>>>>

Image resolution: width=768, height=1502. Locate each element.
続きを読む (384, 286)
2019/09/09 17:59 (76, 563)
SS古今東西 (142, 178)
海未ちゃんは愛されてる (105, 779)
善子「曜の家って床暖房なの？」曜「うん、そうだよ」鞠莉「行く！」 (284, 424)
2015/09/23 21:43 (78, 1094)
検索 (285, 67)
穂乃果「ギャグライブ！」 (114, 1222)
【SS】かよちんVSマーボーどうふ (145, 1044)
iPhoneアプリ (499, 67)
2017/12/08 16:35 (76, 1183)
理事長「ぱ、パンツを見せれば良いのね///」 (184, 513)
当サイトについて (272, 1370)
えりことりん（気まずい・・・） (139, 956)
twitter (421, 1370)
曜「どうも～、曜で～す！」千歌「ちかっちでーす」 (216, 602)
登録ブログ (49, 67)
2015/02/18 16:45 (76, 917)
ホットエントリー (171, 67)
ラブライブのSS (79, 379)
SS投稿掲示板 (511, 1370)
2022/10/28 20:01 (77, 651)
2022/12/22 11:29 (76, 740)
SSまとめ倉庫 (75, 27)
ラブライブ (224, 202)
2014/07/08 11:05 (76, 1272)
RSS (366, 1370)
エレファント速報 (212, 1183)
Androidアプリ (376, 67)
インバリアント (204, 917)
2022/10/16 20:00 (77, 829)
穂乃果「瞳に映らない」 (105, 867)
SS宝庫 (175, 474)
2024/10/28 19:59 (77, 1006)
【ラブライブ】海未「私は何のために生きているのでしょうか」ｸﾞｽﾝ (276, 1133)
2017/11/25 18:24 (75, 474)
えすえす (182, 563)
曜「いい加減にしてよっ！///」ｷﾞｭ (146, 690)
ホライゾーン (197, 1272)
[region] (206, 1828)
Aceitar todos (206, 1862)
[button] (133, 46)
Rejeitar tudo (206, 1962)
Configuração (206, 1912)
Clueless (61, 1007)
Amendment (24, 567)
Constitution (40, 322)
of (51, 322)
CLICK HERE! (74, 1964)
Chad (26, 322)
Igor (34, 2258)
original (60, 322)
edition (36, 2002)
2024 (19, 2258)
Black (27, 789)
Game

<<<<

* **Required work**
Would you please copy out every line of the data exactly?

* **Task response**
Image resolution: width=768, height=1502. Locate each element.
続きを読む (384, 286)
2019/09/09 17:59 (76, 563)
SS古今東西 (142, 178)
海未ちゃんは愛されてる (105, 779)
善子「曜の家って床暖房なの？」曜「うん、そうだよ」鞠莉「行く！」 (284, 424)
2015/09/23 21:43 (78, 1094)
検索 (285, 67)
穂乃果「ギャグライブ！」 (114, 1222)
【SS】かよちんVSマーボーどうふ (145, 1044)
iPhoneアプリ (499, 67)
2017/12/08 16:35 (76, 1183)
理事長「ぱ、パンツを見せれば良いのね///」 (184, 513)
当サイトについて (272, 1370)
えりことりん（気まずい・・・） (139, 956)
twitter (421, 1370)
曜「どうも～、曜で～す！」千歌「ちかっちでーす」 (216, 602)
登録ブログ (49, 67)
2015/02/18 16:45 (76, 917)
ホットエントリー (171, 67)
ラブライブのSS (79, 379)
SS投稿掲示板 (511, 1370)
2022/10/28 20:01 (77, 651)
2022/12/22 11:29 (76, 740)
SSまとめ倉庫 (75, 27)
ラブライブ (224, 202)
2014/07/08 11:05 (76, 1272)
RSS (366, 1370)
エレファント速報 (212, 1183)
Androidアプリ (376, 67)
インバリアント (204, 917)
2022/10/16 20:00 (77, 829)
穂乃果「瞳に映らない」 (105, 867)
SS宝庫 (175, 474)
2024/10/28 19:59 (77, 1006)
【ラブライブ】海未「私は何のために生きているのでしょうか」ｸﾞｽﾝ (276, 1133)
2017/11/25 18:24 (75, 474)
えすえす (182, 563)
曜「いい加減にしてよっ！///」ｷﾞｭ (146, 690)
ホライゾーン (197, 1272)
[region] (206, 1828)
Aceitar todos (206, 1862)
[button] (133, 46)
Rejeitar tudo (206, 1962)
Configuração (206, 1912)
Clueless (61, 1007)
Amendment (24, 567)
Constitution (40, 322)
of (51, 322)
CLICK HERE! (74, 1964)
Chad (26, 322)
Igor (34, 2258)
original (60, 322)
edition (36, 2002)
2024 (19, 2258)
Black (27, 789)
Game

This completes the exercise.